Go through the records and tally the lines that include the word "broadcast". The answer is that total alone.

====== DATA PROVIDED

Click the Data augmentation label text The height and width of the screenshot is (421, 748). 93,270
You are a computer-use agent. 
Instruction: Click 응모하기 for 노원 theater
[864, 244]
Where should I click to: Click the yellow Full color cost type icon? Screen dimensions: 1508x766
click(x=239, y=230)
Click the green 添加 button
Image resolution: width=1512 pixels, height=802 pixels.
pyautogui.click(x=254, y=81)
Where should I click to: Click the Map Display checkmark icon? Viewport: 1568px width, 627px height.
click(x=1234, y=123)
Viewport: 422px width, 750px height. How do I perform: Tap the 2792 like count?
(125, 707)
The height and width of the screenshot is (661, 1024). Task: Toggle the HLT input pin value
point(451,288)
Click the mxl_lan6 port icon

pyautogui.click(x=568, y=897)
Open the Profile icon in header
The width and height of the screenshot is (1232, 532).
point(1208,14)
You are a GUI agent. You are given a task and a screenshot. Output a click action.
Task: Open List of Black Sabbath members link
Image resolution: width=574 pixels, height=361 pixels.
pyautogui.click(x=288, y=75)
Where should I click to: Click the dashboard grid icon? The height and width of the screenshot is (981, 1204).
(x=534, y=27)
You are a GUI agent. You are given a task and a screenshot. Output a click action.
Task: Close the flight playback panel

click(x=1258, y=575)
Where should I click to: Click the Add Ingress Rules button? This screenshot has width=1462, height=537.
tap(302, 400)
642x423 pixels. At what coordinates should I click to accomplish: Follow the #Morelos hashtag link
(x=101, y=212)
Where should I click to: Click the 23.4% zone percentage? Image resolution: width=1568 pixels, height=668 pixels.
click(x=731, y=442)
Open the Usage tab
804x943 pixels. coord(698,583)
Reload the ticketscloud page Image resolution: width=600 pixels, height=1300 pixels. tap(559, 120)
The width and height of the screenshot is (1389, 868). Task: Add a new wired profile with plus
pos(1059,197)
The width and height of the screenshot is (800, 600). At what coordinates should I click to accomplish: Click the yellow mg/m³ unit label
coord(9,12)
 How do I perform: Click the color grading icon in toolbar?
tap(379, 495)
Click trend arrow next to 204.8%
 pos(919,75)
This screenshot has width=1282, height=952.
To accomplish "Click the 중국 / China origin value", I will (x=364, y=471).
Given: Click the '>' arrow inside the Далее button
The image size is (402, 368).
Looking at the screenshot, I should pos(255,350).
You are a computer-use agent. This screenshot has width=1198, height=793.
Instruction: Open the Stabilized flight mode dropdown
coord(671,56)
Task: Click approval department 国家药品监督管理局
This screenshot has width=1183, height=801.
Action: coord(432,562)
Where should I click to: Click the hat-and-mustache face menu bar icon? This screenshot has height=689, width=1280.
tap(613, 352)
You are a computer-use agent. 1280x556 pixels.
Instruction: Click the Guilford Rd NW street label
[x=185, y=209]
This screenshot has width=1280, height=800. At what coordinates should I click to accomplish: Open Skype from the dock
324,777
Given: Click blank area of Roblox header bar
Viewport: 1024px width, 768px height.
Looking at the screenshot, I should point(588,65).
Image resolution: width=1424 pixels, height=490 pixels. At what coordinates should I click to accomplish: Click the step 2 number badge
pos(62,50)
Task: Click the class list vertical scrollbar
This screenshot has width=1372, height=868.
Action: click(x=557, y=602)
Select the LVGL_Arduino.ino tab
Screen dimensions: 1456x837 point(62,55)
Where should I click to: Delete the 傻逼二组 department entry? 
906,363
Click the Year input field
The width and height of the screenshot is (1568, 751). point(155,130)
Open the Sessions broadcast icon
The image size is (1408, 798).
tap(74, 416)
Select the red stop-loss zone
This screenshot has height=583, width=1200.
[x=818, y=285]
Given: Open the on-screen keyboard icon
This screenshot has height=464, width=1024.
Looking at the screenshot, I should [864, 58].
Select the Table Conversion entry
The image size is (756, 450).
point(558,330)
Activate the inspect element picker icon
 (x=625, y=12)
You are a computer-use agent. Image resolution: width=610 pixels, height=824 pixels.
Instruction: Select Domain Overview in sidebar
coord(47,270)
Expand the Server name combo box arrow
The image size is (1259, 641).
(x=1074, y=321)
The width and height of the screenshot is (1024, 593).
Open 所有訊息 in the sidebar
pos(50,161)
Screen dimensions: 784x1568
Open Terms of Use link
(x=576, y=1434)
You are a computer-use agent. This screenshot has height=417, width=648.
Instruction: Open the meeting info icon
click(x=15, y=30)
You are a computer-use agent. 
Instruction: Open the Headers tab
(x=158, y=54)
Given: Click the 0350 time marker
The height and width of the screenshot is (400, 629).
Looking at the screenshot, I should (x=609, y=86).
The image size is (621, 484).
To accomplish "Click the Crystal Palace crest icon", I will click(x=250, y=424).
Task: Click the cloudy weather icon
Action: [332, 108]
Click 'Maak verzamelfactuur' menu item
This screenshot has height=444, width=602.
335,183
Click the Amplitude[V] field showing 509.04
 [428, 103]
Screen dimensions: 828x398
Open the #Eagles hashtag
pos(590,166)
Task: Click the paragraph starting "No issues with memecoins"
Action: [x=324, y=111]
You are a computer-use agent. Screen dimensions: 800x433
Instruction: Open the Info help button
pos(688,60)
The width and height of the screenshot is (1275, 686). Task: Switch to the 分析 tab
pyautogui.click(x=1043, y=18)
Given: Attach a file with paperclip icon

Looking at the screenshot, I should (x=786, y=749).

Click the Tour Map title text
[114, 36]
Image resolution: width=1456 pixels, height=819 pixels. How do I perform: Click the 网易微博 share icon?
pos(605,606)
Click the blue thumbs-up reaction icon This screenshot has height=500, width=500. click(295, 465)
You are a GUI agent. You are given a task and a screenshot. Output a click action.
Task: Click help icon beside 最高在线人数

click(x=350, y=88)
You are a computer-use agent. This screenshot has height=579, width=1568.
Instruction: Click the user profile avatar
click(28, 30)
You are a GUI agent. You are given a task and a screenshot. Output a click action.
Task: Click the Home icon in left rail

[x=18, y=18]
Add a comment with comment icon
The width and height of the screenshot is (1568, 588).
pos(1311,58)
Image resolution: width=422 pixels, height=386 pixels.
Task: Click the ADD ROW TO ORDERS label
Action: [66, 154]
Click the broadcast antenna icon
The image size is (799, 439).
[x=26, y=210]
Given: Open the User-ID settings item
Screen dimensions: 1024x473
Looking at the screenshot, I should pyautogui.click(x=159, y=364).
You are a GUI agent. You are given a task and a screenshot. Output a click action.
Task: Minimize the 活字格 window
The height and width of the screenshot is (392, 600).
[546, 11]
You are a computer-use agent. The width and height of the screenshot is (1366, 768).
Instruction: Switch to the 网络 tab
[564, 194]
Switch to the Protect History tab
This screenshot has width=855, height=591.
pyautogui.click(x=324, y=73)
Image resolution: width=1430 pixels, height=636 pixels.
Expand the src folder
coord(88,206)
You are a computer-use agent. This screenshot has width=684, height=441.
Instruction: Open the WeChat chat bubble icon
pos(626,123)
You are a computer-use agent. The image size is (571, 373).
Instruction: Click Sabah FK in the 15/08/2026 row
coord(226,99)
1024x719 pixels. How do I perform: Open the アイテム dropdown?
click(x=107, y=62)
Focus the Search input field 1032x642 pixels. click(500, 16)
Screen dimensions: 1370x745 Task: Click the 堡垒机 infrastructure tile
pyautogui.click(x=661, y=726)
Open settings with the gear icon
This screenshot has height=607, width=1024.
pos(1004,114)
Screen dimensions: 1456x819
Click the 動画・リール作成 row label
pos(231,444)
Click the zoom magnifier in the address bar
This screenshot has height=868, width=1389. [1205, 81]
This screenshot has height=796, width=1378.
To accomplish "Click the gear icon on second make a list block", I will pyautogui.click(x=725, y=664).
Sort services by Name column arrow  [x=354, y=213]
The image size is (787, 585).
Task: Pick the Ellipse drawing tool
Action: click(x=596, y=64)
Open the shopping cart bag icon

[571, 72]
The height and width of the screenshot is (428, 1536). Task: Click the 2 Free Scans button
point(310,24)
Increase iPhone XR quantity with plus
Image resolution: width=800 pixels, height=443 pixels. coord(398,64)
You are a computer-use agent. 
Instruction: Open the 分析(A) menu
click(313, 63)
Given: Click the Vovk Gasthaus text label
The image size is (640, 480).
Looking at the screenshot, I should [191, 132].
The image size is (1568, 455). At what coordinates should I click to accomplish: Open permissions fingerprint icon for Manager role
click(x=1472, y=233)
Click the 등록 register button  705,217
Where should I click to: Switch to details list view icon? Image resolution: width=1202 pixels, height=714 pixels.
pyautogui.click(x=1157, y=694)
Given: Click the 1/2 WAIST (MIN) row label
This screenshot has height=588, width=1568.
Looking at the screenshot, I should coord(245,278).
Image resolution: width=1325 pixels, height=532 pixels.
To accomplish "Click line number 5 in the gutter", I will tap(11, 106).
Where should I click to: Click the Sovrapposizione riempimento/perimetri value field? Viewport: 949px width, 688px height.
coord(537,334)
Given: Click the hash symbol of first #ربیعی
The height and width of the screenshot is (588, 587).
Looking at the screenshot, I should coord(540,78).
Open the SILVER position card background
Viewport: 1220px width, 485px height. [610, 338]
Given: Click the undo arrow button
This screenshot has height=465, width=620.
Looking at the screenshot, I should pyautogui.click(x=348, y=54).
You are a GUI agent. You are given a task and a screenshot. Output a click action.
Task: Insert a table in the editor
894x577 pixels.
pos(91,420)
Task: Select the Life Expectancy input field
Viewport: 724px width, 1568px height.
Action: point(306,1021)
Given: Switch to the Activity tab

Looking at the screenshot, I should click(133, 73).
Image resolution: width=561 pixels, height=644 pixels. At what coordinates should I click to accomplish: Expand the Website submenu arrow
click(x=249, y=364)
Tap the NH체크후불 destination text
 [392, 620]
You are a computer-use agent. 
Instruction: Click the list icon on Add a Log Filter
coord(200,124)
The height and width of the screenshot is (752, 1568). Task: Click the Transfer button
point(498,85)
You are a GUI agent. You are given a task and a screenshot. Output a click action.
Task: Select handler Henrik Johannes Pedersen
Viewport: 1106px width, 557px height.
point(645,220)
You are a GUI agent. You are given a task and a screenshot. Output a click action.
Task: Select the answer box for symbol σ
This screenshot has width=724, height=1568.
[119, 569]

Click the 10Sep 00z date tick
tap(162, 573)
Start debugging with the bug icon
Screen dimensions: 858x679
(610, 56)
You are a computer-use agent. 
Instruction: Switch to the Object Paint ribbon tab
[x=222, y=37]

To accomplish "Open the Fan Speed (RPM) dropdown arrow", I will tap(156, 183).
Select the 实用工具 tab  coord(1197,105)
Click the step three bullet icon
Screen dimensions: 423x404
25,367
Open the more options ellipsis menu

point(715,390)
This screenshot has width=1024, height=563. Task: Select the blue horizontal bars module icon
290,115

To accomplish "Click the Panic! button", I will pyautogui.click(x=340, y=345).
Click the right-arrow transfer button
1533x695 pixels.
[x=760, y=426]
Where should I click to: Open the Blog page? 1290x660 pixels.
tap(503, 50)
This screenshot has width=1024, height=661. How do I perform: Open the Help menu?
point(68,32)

============

• _TASK RESPONSE_:
2